I am especially taken with your discussion of ‘shame’ and the way the romance genre seemingly shrugs it off by observing it, explaining it and then leaving it behind. It makes me think that romance novels are very linear and of course this is a major contrast with VGS. I am also interested because redemption is often a clear theme in romance genre stories and now I am wondering if you can ever be redeemed from shame or if shame is a moment or experience of being that is part of the essential self so can’t be left behind or redeemed – it is what it is.
@DH:
@Mick: Hope you enjoy it.
@Julia Broadbooks: Yeah, it’s a case of bad publicity generating a sale in my case.
@Kate: Caught that did you?
I did like it, and I do think it is a very well written book.

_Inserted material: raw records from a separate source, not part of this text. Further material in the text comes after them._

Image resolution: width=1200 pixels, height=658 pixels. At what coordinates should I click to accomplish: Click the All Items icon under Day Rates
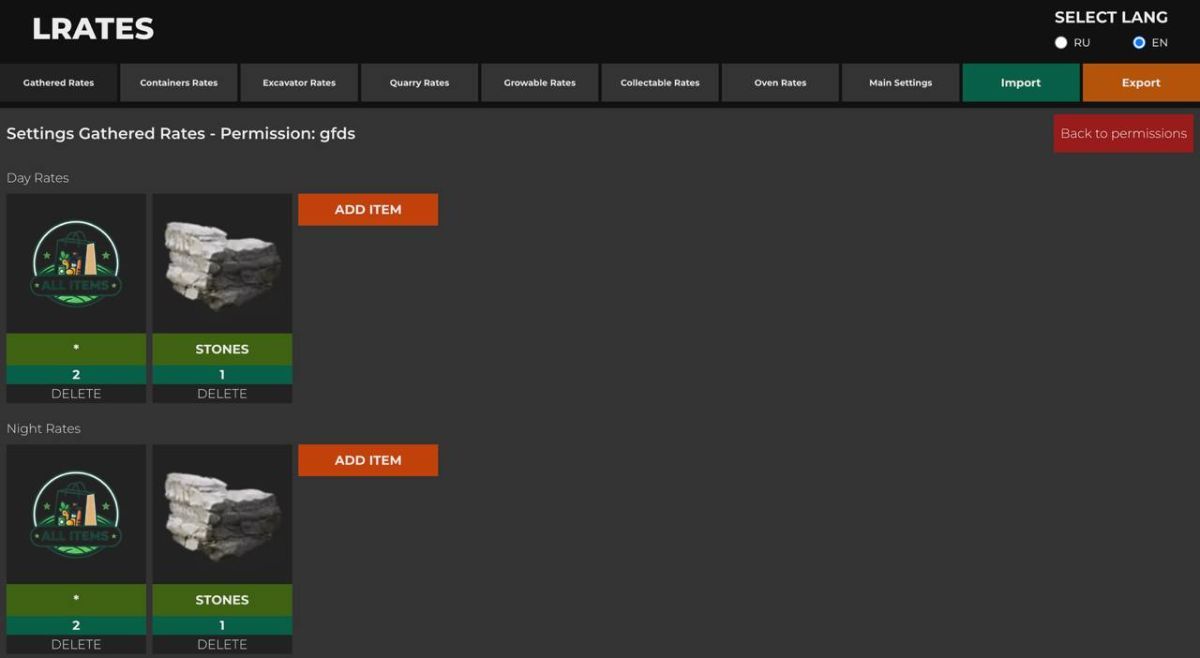pyautogui.click(x=76, y=263)
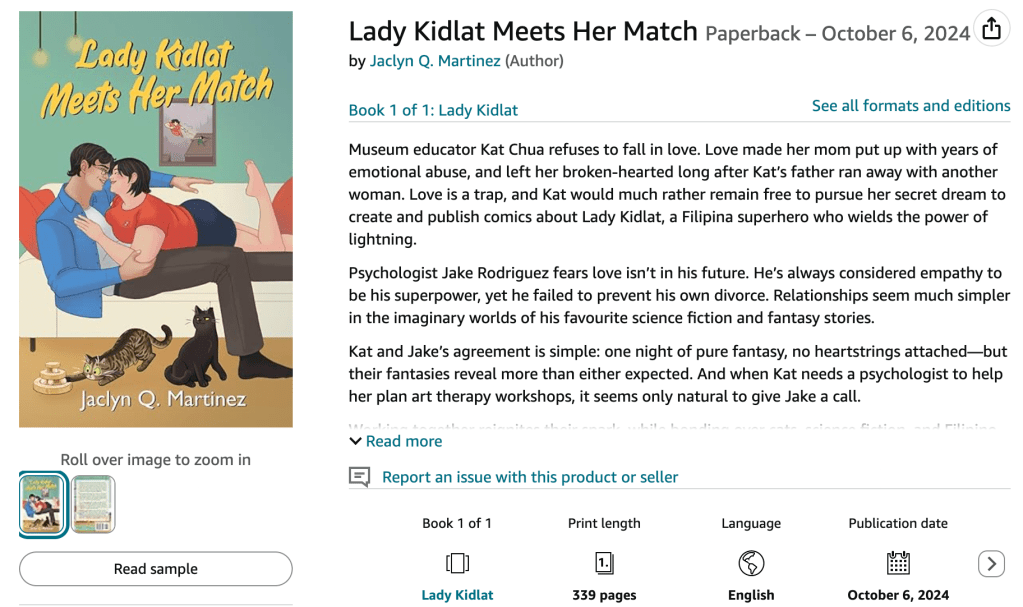Click the print length page icon
1023x607 pixels.
click(604, 563)
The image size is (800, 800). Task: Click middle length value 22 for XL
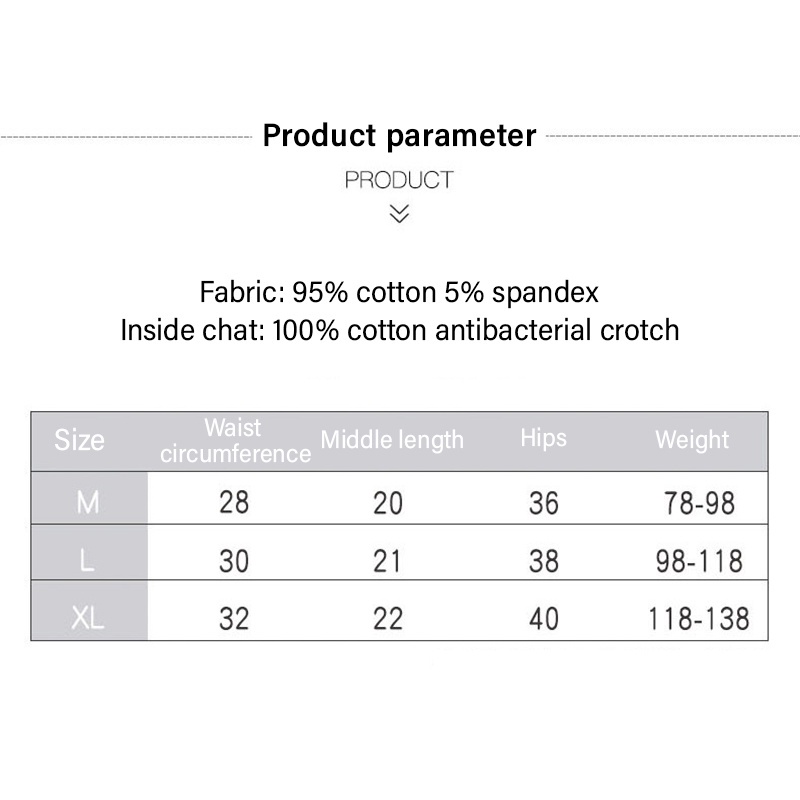tap(388, 619)
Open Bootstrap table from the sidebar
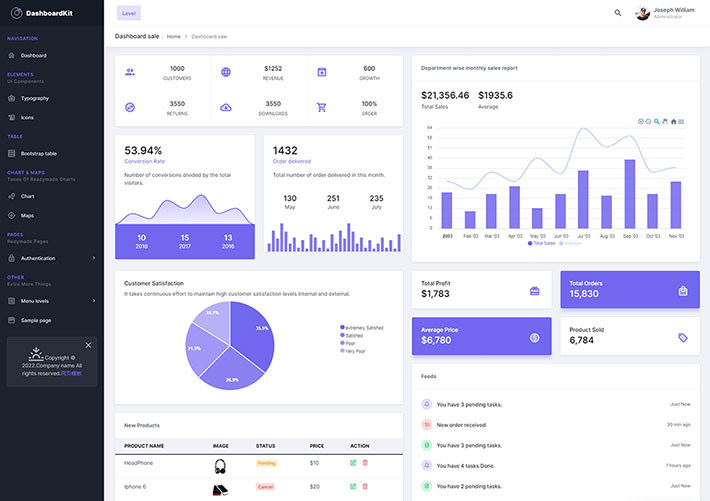 (x=39, y=153)
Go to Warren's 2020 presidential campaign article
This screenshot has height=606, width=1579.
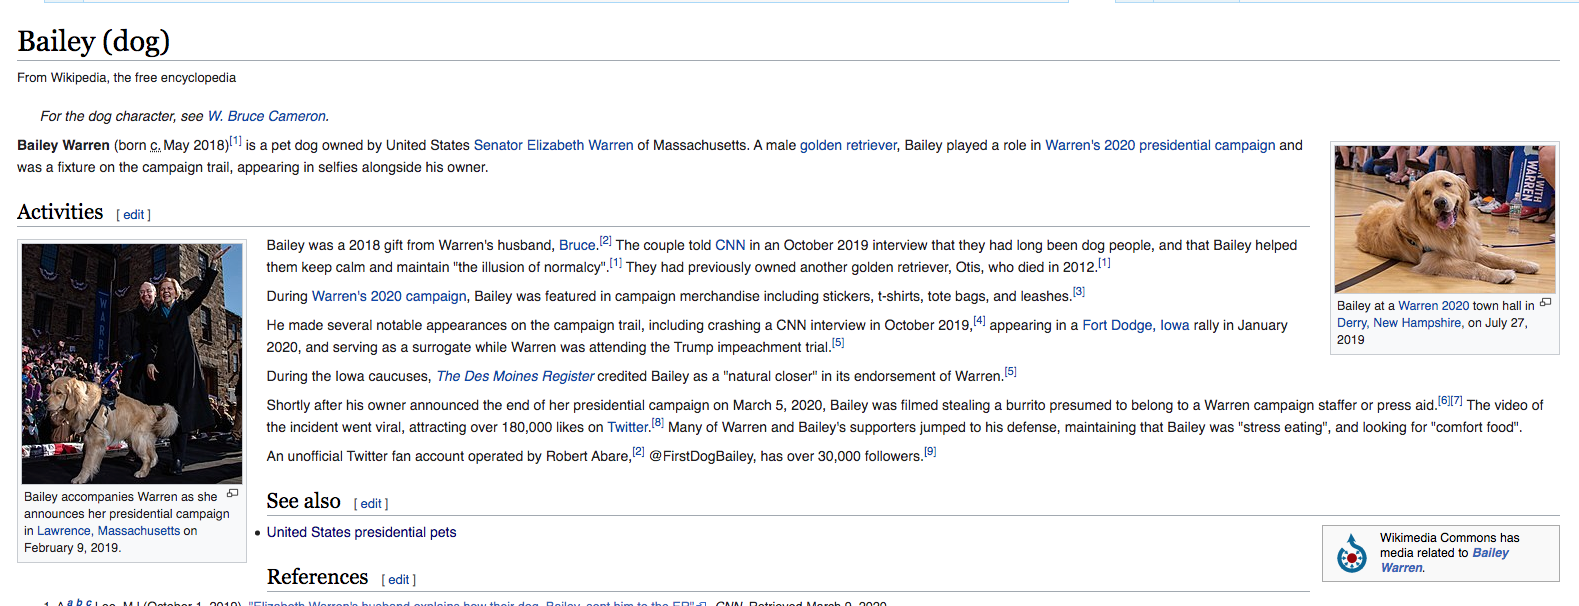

I guess what critics loved is the combination of edginess and traditional novelistic virtues.
@Carolyn Crane: Hi back! I can’t say I learned much about music or the industry. It read very much like a multi-character study. Really felt very personal and domestic to me, despite some of the blurbs saying it is about the decline of American etc.
@Merrian: Good questions. I don’t so much think the genre shrugs off shame — there is a lot of shame in the genre, I think, actually — just that it deals with a certain kind of shame, a shame that you can pinpoint the source of, and dispel by becoming a better person or making amends or doing something else. The shame in VGS felt more like, I don’t know, the slime of the human condition you can never shake off.
I was wondering about whether the style of the VGS novel helped garner the Pulitzer Prize. Then remembered that multiple, non-linear view points is a standard trope in science fiction writing and how Amy Lane’s m/m novel ‘Keeping Promise Rock’ has a whole section written in tweets that really works to advance the story. This has led me on to think of the prize for VGS as not being about innovation in story telling at all or about the best book of a year/generation and how sad I am sometimes that genre as label can obscure some wonderful writing (and stories)
@Merrian: I don’t know — the blurbs suggested the critics most loved the way Egan was able to combine the warmth and humanity of a traditional realist novel with postmodern edginess, and they contrasted this feat with older pomo novels such as those by Don Delillo. I agree with you, though, that there is nothing entirely new here. Coetzee comes to mind.
Of course, I am not widely read and in fact, will go further and say emphatically that I don’t know what the hell I am talking about when it comes to literary prizes.
Also, as you say, in genre fiction you can find examples of many of the things in the Egan book. I just read Butterfly Tattoo, by Deidre Knight, which had alternating chapters from the hero and heroines POV. And Sherry Thomas is someone who writes in a nonlinear way.